Dictionary of National Biography, 1885-1900/Smith, John Abel
SMITH, JOHN ABEL (1801–1871), banker and politician, born in 1801, was the eldest son of John Smith of Blendon Hall, Kent, a member of the banking family of which Robert Smith, first baron Carrington [q. v.], was the head. His mother was Mary, daughter of Lieutenant-colonel Tucker. He was educated at Christ's College, Cambridge (B.A. in 1824 and M.A. in 1827), and joined the family banking firm of Smith, Payne, & Smith, of which he became chief partner. He entered parliament as M.P. for Midhurst in 1830, but at the general election in the following year he was returned for Chichester, for which he sat till 1859. He was again elected in 1863, and retained his seat till 1868, when the borough lost one of its representatives (Official Returns of Members of Parliament, vol. ii. index). A staunch liberal, he took an active part in the first Reform Bill, and was one of the leaders of the party which advocated the admission of Jews into parliament. In 1869 he introduced a bill for a further limitation of the hours during which public-houses might be kept open. He died on 7 Jan. 1871 at Kippington, near Sevenoaks.

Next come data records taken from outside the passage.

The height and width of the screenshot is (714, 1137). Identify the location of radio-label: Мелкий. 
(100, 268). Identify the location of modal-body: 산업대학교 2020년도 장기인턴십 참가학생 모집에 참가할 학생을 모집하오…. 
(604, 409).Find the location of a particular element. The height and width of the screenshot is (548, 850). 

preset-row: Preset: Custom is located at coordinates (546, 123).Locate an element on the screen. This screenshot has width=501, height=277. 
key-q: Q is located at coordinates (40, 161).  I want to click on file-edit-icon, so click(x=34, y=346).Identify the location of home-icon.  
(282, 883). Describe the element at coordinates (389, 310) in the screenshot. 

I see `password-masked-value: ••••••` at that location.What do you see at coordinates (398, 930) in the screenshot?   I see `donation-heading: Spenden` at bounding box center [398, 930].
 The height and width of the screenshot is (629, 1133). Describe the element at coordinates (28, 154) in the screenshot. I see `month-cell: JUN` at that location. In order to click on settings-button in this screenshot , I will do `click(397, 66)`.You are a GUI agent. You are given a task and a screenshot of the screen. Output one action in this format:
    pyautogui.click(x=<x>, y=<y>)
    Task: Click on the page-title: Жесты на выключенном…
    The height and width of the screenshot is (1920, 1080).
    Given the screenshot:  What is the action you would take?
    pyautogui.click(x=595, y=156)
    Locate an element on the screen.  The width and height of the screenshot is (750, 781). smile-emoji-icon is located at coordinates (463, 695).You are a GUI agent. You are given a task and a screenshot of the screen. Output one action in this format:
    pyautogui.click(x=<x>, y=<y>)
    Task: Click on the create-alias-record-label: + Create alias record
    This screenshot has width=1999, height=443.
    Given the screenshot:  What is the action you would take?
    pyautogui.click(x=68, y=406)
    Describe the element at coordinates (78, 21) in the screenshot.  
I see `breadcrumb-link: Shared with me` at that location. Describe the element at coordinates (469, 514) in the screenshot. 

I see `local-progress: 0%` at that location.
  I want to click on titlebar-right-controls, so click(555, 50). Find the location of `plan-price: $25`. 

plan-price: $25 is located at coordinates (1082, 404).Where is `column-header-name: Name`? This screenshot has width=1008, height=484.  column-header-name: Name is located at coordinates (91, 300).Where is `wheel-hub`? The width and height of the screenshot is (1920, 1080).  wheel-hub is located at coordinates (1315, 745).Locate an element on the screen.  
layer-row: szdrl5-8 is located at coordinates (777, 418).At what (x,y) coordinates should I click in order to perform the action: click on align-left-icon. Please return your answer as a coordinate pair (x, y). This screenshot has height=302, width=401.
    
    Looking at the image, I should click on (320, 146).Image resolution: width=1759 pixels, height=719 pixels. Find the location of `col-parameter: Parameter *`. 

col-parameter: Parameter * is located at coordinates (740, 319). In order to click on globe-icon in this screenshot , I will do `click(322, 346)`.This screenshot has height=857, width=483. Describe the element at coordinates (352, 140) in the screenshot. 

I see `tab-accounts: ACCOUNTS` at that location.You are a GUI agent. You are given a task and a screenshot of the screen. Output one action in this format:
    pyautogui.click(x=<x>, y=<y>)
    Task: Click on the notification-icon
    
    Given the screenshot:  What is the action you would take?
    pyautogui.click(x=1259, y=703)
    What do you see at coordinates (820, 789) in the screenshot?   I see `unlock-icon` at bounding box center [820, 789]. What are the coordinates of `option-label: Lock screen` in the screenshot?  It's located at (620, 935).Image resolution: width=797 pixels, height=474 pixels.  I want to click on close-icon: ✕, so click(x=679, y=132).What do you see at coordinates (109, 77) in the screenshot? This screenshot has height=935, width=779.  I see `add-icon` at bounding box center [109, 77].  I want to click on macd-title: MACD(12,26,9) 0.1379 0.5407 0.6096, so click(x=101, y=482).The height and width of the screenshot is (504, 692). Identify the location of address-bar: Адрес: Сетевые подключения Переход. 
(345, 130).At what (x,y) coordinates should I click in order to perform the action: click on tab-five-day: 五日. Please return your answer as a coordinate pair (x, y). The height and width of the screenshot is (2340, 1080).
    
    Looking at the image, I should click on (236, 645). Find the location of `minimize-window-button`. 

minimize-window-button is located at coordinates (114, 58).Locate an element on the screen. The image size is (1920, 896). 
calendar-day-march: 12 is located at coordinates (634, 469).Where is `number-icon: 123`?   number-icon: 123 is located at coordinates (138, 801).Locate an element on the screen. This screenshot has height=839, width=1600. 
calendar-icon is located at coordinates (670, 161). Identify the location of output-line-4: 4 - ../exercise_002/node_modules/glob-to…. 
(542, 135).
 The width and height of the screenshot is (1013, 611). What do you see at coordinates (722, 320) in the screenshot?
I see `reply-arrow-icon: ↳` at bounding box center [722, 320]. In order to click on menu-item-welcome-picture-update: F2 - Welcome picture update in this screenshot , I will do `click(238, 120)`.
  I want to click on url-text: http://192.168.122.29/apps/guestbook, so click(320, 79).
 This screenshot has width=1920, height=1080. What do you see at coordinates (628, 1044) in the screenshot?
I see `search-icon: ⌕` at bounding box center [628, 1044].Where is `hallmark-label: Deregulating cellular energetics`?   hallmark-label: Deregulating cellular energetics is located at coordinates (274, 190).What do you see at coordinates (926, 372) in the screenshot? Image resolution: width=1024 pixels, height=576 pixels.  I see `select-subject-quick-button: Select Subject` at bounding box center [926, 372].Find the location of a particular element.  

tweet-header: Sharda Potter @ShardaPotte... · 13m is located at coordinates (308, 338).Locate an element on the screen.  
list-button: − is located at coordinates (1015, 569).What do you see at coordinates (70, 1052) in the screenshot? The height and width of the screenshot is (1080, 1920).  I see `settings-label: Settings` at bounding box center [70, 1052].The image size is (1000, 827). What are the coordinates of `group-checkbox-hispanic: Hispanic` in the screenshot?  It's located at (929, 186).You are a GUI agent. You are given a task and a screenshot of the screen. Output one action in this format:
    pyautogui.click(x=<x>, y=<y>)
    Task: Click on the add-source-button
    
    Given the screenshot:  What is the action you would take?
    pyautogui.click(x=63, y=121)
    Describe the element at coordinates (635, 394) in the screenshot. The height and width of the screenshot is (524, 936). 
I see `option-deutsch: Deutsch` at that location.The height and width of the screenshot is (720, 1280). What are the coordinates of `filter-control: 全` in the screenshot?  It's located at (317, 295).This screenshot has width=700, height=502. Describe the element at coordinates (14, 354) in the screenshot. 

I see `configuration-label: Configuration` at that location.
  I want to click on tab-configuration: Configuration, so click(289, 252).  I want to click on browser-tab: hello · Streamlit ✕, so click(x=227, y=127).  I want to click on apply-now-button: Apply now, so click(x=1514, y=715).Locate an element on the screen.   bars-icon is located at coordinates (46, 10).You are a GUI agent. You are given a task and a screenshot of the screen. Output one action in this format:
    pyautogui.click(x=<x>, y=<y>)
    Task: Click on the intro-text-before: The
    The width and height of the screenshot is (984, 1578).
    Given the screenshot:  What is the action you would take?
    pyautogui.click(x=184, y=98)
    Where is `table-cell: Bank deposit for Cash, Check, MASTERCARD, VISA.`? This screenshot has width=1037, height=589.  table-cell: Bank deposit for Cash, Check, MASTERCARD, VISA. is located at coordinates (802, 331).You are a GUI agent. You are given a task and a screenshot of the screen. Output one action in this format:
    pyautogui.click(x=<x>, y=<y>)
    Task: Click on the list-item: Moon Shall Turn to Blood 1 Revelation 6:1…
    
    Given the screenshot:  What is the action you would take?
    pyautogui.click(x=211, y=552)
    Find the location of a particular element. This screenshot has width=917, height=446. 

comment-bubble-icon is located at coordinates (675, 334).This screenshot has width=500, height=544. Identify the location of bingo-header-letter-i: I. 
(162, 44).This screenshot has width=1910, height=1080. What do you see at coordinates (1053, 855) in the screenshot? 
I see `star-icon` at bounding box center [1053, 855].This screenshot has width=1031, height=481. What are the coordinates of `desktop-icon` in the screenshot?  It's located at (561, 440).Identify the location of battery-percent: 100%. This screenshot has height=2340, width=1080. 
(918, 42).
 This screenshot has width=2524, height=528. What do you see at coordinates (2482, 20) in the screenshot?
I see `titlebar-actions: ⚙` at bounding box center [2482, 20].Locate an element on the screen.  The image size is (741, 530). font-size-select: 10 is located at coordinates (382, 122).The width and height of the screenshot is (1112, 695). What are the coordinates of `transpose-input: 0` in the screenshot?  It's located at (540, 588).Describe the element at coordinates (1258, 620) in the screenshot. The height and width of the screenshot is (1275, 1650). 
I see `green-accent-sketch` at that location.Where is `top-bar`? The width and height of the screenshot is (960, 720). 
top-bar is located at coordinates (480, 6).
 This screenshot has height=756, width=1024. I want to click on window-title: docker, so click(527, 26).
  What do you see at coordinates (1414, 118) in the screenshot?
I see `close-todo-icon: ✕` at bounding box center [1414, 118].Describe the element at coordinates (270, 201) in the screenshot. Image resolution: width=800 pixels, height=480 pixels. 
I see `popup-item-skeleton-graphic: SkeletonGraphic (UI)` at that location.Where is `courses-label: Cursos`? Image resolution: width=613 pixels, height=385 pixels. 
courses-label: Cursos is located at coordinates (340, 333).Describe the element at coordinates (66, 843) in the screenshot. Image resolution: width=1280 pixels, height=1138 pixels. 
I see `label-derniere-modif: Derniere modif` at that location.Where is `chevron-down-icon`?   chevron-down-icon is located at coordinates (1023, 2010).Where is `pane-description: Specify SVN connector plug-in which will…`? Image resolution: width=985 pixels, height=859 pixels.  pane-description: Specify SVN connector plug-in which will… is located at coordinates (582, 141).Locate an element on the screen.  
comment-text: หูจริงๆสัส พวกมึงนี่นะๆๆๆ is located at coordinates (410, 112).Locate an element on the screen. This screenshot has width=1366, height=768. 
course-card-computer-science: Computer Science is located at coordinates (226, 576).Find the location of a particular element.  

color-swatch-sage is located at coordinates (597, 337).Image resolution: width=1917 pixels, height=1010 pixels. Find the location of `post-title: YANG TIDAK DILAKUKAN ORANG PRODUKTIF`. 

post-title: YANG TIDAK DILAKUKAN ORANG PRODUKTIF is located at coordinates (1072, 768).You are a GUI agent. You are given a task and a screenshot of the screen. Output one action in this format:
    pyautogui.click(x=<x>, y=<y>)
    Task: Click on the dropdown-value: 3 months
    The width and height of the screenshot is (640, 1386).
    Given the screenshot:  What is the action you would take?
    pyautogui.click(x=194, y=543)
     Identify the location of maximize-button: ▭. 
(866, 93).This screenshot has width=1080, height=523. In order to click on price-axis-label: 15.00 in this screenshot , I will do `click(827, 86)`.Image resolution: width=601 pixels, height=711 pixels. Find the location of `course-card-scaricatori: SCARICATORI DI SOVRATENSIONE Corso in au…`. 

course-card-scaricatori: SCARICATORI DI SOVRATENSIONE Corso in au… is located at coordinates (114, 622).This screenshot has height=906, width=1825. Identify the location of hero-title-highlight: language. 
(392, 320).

He was a magistrate for Middlesex and Sussex.
In 1827 he married Anne, daughter of Sir Samuel Clarke-Jervoise, bart., and widow of Ralph William Grey of Backworth House in Northumberland, by whom he had two sons, Jervoise, born in 1828, and Dudley Robert, born in 1830.
[Ward's Men of the Reign, p. 872; Times, 11 Jan. 1871; Burke's Landed Gentry, 4th edit.]